In the early '80s, when he was a rising real estate mogul with dreams of being accepted into Manhattan high society, Donald Trump hired superstar decorator Angelo Donghia to turn his massive new midtown triplex into a tastefully appointed showcase of class and taste. You will absolutely believe what happened next.

    So you’ve been elected president. You’ll soon be living in a landmark mansion that’s been home to some of the greatest leaders in our nation’s history. You’re busy, challenged, stressed — but you’re thrilled to be moving to 1600 Pennsylvania Avenue. Unless you’re Donald Trump.

    The president-elect has said he hopes to spend an unspecified number of nights a week in his Trump Tower triplex, his Manhattan home since 1983. And why not?
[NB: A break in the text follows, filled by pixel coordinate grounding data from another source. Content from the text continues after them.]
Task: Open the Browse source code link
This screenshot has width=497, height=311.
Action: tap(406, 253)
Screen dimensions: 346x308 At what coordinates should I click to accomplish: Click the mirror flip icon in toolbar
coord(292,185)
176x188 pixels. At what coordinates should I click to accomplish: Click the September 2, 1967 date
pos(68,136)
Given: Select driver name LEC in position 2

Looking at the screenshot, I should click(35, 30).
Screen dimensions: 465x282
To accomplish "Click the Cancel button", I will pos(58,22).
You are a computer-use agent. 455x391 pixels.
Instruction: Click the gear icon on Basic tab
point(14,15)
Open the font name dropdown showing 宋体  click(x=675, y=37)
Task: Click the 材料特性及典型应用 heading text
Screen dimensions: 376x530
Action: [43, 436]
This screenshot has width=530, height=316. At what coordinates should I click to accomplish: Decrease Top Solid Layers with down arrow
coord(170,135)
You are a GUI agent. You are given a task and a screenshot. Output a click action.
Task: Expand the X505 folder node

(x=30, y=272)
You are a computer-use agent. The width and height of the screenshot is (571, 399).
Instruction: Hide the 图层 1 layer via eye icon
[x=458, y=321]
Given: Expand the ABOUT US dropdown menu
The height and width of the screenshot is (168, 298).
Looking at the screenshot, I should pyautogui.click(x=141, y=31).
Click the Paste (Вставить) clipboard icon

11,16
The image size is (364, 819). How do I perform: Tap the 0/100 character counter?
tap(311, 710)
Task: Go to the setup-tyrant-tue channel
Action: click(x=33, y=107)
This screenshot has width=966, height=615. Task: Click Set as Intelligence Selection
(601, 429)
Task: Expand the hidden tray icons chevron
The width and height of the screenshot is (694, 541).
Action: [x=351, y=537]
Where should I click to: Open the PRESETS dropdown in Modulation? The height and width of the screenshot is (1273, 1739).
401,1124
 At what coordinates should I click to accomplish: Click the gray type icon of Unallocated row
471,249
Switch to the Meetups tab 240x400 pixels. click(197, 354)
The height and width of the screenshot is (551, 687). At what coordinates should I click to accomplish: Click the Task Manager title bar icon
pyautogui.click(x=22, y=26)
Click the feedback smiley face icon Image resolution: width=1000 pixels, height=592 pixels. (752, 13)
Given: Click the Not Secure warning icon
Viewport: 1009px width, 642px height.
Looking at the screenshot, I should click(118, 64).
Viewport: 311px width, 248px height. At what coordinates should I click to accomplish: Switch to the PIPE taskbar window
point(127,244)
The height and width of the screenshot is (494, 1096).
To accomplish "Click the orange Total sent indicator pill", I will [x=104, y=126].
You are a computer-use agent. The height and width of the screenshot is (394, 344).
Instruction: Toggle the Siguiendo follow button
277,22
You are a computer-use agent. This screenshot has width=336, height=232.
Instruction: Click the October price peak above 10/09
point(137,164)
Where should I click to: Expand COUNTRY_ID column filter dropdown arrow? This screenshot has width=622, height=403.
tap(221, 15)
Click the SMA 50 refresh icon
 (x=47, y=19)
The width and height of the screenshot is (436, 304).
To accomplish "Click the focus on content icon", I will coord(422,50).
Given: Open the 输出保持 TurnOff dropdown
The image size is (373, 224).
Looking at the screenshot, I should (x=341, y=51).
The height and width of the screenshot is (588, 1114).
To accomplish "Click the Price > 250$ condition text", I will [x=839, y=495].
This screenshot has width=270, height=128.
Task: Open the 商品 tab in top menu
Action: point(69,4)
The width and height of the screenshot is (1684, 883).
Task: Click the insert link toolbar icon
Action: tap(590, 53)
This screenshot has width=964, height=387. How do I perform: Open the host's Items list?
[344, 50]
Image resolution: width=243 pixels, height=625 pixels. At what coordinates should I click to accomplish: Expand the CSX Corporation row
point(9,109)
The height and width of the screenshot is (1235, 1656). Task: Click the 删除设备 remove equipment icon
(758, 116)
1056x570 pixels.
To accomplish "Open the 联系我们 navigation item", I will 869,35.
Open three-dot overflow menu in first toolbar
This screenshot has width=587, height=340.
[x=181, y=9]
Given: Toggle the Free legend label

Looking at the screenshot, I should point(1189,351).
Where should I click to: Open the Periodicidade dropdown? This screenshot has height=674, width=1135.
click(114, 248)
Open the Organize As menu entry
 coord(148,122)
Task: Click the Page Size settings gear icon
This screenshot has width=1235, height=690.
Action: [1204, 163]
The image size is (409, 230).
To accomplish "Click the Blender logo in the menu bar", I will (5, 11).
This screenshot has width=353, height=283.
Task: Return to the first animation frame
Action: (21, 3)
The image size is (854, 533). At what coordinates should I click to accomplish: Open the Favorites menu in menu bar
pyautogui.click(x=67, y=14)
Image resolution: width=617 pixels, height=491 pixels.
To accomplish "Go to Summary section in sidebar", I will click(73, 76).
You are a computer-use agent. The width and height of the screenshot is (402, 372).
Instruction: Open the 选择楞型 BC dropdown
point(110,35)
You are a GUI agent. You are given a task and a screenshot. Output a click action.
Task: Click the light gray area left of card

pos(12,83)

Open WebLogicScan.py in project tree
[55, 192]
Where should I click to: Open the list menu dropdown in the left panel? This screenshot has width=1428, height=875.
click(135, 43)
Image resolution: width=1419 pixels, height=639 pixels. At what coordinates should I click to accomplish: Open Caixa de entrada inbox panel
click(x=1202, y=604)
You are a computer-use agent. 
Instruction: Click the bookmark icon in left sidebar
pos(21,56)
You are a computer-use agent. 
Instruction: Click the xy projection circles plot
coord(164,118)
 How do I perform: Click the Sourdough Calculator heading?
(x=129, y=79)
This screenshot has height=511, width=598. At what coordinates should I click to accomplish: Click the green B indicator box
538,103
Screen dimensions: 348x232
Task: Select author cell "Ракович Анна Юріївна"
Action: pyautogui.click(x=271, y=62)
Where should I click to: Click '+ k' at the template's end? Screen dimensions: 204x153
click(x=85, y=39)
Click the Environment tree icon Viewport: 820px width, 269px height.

Though the White House has 132 rooms on 18 prime acres, and if it were for sale, might go for $110 million, the Trump Tower triplex, estimated to be worth $100 million, is 10,000 square feet larger, has a front door crusted with gold and diamonds, public rooms literally bathed in 24-karat gold, statues and fountains and mirrored walls and painted ceilings. The cold reality is that, for the president-elect, the White House may well represent…downward mobility.

    Trump has good reason to want to bunk in his own bed. He’s said his tower boasts “the finest apartments in the top building in the best location in the hottest city in the world.” And on floors 56, 57, and 58, he’s got the best of the best. The triplex is Trump’s Versailles in the sky, first rate in every way — including its original designer. Take this quiz: Who decorated the Oval Office? Whose design signature is on the Lincoln Bedroom? And the East Room, where state dinners are held — if that party space reflects American greatness, why did Donald Trump, months before the election, offer to build a new $50–$100 million ballroom at his own expense?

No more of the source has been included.